Results from previous studies using cDNA microarrays to examine myometrial gene expression before and after the onset of labour are not wholly consistent with each other [41, 42]. Bollapragada et al. recently compared myometrium and cervix from term pre-labour and labour samples [43]. They found that the major genes up-regulated in the uterus and cervix at the time of labour belong to inflammatory pathways and overlap considerably with the genes that we have identified to be up-regulated by NF-κB. In both studies, the gene whose expression increased the most was CXCL8/IL-8.

The changes that occur within the uterus leading to the onset of labour result from the integration of endocrine and mechanical stimuli throughout pregnancy. A current concept in the human is that CRH production from the placenta rises at term, leading to an increase in oestrogen synthesis and a reduction in the rate of progesterone production. Stretch of the uterus also modulates expression of proteins such as connexins and oxytocin receptor [44, 45], which increase myometrial responsiveness. In the mouse, a final signal to labour is increased foetal surfactant release, which stimulates NF-κB activation. It is possible that a similar mechanism functions in the human since surfactant protein A is a ligand for toll-like receptor 4, which is expressed on amnion and chorion decidua [46]. Current evidence from animal models suggests that inhibition of NF-κB will inhibit labour [13, 14]; however, our data suggest that activation of NF-κB does not drive the expression of any proteins that are directly involved in uterine contractions. Activation of NF-κB probably mediates the final commitment to labour and delivery through two mechanisms. Firstly, NF-κB has a negative interaction with progesterone receptor, leading to a final withdrawal of the quiescent effects of progesterone on the myometrium. Secondly, NF-κB leads to inflammatory cell migration into the myometrium, with a consequent marked increase in local cytokine concentrations. These cytokines would then stimulate synthesis of prostaglandins [47, 48], induce calcium entry into myometrial smooth-muscle cells [49], increasing their contractility, and stimulate phosphodiesterase activity, leading to a decrease in cAMP (adenosine monophosphate) concentrations [50].

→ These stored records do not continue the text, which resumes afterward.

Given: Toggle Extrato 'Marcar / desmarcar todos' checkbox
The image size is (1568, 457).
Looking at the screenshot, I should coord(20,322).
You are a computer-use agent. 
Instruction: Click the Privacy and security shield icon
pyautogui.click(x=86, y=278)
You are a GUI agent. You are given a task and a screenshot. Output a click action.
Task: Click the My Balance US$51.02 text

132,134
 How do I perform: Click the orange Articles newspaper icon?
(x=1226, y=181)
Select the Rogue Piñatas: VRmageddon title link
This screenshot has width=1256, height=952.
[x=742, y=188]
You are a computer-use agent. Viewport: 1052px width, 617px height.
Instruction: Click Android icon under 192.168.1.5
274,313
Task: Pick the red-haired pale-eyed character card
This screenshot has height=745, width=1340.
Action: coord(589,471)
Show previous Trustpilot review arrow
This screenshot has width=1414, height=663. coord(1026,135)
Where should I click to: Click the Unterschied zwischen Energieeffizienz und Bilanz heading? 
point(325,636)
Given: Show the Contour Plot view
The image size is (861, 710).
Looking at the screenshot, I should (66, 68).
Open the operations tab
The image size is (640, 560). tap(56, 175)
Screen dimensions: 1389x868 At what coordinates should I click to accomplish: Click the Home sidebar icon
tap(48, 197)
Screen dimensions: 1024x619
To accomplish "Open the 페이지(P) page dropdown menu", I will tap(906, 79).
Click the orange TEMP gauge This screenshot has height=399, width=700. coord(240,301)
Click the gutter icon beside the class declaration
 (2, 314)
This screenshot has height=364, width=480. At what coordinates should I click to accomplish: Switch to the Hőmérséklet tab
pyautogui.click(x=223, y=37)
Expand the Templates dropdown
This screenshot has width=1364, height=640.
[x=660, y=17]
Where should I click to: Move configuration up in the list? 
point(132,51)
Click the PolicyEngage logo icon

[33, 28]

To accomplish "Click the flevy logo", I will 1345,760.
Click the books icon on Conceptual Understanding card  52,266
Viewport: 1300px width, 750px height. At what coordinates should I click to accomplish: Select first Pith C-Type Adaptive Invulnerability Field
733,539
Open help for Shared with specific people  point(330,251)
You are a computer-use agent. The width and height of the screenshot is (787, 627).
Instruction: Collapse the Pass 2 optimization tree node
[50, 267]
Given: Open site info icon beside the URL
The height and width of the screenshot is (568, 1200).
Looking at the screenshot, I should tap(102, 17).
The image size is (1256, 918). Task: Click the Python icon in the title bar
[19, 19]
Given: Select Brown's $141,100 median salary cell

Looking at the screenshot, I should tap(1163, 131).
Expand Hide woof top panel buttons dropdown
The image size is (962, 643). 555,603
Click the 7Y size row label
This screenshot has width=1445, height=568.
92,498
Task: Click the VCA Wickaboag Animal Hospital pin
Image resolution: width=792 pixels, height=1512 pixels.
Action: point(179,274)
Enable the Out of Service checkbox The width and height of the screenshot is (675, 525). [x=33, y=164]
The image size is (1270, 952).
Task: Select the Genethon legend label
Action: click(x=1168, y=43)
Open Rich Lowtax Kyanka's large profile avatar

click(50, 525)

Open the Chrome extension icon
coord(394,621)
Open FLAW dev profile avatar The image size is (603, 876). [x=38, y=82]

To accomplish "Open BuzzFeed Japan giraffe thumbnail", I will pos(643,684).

Many researchers have shown that individual chemokines are up-regulated within the uterus with labour [11, 32, 51–54] and have suggested that these (e.g. CCL-2) may be targeted in prevention of preterm labour. However, there is considerable redundancy and promiscuity in the chemokine superfamily. Chemokines are redundant in their effects on target cells, any given leucocyte population will express receptors for several chemokines and most chemokines will interact with a range of chemokine receptors [55]. The present work demonstrates a central and essential role for NF-κB in cytokine-driven chemokine expression in myometrium. This suggests that targeting of myometrial NF-κB itself, rather than individual chemokines, would circumvent redundancy and promiscuity and is likely to be a more effective approach to prevention of preterm labour [14, 20, 28].